"Oh, once in a while. Not much. I'm not at the moment."
"I can tell." Gee, thanks Gram. "You should really wear some lipstick once in a while, you know. Do you ever wear lipstick?"
"No. I haven't got any."
With that my Grandma dragged my off to the washroom and opened her basket, the one that always fascinated me when I was but a child. She handed me a light pink shade. Once she'd admired that she told me I could wipe it off and try another. After trying five shades she decided I should have one, and narrowed it down to a deep shade, subtle if applied lightly.

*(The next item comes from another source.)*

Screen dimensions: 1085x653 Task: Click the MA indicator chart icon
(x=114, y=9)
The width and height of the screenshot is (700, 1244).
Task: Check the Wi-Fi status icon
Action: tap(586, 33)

"And now let's powder your nose."
She's from a different era, my Grandma. One that delights in lipstick and stockings. Girls that remember the rationing of the war, the hippis of the '60s, and the silly acid washed denim age that I was born into. They did the twist and they prayed in school. They were teachers, nurses, secretaries and housewives.
I'm not a lipstick girl. I'm not even a mascara girl. I'm sure the woman from my decade will never give up on this messy, clumpy black paste. Maybe they'll demand that they're liberalized granddaughters paint their eyelashes black. (I speak for Canadians. If you're from too far south feel free to continue with your lip liner and non-matching colour)
Somehow I having a tube of lipstick in my pocket and a bit of colour on my lips made me feel like a lady. I don't think I'll ever signify glamour but maybe, once in a while, I'll tuck it in my bag for an evening out.